UK expresses 'regret' over Māori killings after Cook's arrival in New Zealand

Statement made ahead of 250th anniversary of explorer’s landing stops short of apology

The British government has expressed regret for the killing of Māori people in New Zealand after the explorer Captain James Cook’s arrival in the country in 1769.

But the statement from the British high commissioner to New Zealand, Laura Clarke, to local tribes – known as iwi – was made in private and stopped short of an apology.

The meetings with iwi in the city of Gisborne, on the east coast of New Zealand’s North Island, came days before a government-funded commemoration of Cook’s landing there, including a replica of his sailing ship along with a flotilla of other vessels.

The anniversary events have been decried by some Māori groups as insensitive and protests are expected at this weekend’s events.

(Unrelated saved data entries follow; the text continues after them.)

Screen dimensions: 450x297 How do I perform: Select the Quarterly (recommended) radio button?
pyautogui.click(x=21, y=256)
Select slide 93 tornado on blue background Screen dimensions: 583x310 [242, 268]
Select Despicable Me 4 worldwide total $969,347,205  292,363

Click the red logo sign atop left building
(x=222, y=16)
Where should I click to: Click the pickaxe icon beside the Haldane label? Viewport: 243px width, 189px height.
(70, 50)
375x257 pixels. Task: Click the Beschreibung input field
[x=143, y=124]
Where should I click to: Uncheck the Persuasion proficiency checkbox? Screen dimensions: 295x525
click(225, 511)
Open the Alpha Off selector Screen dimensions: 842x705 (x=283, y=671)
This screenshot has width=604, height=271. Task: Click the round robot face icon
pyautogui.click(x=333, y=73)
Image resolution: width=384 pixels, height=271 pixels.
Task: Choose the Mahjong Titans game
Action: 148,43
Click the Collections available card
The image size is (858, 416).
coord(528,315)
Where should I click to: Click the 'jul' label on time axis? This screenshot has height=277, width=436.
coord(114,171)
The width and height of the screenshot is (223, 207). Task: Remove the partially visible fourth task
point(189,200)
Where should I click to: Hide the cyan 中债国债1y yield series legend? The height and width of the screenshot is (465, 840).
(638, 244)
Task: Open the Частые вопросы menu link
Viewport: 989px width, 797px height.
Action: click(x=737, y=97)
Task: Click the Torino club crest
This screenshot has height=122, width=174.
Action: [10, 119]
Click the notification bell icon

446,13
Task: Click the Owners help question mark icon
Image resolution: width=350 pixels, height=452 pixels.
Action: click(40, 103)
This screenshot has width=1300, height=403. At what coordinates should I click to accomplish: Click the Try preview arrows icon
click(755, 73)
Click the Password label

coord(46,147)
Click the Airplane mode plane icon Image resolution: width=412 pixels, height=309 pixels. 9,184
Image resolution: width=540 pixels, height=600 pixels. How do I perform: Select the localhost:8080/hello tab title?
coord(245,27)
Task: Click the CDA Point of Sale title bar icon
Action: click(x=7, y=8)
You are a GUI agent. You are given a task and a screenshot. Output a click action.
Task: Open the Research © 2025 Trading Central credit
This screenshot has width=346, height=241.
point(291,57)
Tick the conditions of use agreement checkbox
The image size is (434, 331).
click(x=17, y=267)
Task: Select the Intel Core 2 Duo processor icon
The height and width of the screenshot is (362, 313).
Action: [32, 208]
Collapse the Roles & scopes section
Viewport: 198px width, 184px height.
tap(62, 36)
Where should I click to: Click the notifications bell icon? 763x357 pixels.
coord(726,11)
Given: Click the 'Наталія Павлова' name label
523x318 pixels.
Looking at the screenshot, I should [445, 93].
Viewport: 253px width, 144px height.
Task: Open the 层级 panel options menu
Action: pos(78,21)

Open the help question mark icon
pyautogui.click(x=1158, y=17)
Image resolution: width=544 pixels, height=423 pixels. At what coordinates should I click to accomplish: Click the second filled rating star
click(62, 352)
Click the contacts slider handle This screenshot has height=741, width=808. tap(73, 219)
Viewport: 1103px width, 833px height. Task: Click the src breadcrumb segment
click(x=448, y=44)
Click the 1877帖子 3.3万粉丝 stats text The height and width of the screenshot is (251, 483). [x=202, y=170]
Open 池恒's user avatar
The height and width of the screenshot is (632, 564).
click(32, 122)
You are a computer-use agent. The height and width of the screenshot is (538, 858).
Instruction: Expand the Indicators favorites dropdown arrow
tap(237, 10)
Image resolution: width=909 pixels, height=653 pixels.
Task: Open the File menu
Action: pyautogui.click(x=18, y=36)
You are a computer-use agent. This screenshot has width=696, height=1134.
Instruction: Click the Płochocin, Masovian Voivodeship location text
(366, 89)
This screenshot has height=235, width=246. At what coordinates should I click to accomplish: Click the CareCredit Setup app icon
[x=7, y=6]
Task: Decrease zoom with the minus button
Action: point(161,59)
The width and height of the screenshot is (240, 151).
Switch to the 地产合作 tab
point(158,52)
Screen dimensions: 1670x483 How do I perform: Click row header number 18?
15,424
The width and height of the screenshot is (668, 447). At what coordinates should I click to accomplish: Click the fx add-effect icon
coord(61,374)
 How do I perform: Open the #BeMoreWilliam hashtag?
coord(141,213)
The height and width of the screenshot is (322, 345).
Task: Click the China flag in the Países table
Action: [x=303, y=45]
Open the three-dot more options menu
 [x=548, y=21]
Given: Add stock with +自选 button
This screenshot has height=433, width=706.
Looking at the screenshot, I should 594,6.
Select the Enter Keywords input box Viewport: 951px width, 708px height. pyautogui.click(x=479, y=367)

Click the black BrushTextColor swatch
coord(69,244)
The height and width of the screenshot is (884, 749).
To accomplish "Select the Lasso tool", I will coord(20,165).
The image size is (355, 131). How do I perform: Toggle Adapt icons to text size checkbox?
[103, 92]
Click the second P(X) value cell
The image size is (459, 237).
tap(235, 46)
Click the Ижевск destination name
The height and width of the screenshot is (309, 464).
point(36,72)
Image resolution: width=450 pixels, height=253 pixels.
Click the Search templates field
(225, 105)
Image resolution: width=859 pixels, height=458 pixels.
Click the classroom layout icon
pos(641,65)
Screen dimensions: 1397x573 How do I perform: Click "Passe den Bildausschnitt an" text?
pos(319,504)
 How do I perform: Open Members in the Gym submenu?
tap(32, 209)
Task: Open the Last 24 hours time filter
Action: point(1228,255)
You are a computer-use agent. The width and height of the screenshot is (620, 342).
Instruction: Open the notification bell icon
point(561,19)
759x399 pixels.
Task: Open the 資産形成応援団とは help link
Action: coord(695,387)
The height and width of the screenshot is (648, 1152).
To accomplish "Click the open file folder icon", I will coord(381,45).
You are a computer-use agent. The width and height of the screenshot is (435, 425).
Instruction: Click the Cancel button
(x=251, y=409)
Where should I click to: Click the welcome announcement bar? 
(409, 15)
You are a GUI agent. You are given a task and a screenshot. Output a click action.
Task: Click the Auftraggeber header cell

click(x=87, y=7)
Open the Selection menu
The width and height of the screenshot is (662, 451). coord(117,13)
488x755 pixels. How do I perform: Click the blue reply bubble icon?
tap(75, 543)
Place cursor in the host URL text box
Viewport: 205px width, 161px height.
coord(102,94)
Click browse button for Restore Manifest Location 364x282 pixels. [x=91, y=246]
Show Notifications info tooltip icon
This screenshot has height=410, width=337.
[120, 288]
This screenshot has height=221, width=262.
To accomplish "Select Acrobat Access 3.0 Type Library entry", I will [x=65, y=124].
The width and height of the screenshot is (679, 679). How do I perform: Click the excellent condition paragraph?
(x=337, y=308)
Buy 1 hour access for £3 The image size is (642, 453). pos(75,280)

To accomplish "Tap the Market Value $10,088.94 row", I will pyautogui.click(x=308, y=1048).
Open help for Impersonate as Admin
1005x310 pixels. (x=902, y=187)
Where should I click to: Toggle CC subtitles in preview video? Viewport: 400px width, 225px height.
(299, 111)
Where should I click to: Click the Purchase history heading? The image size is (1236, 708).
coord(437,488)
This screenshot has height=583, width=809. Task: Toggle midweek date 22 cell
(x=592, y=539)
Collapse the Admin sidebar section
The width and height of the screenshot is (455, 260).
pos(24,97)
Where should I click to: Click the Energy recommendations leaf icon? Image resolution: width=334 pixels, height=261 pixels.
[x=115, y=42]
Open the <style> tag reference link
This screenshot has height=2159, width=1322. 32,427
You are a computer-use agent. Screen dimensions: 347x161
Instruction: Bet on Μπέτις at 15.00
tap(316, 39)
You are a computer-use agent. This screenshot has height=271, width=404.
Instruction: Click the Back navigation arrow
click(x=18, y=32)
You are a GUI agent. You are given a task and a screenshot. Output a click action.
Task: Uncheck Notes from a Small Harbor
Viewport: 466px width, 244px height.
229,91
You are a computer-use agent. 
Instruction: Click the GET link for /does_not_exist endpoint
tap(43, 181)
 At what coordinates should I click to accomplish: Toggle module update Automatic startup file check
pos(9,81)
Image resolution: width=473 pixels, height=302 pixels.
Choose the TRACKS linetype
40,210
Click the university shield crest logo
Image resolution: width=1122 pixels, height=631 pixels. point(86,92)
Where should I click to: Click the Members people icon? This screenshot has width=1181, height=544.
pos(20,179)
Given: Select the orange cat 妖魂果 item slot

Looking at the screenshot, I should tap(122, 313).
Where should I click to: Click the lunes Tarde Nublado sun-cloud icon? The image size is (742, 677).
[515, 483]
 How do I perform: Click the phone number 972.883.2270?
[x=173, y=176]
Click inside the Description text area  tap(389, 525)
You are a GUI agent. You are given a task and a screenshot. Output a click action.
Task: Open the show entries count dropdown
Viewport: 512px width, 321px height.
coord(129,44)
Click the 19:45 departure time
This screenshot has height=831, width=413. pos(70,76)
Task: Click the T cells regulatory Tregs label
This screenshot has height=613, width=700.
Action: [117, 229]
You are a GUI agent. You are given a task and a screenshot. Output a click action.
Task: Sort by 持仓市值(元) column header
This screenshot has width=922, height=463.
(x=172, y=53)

When the British explorer arrived on the east side of the Turanganui River, near present-day Gisborne, the first encounter between his men and the Māori inhabitants was disastrous, according to an official New Zealand history site, with a leader from the Ngāti Oneone group immediately shot and killed. It seemed likely the local people were undertaking a ceremonial challenge, which the Europeans misunderstood, the site said.

At least eight other Māori are believed to have been killed. The British high commission said in its statement that Cook had written of his regret over the deaths in his diary.

Speaking to the Guardian from Gisborne, Clarke described the meeting as “emotional” on all sides, with tears shed by all.

Iwi groups have been in negotiations with Clarke on reconciliation for more than nine months, and the event marks a new beginning for relations between the British government and Māori people, the high commissioner said.

“What we did today, really acknowledged, perhaps properly for the first time, that nine people and nine ancestors were killed in those first meetings between Captain Cook and New Zealand Māori, and that is not how any of us would have wanted those first encounters to have happened,” she said.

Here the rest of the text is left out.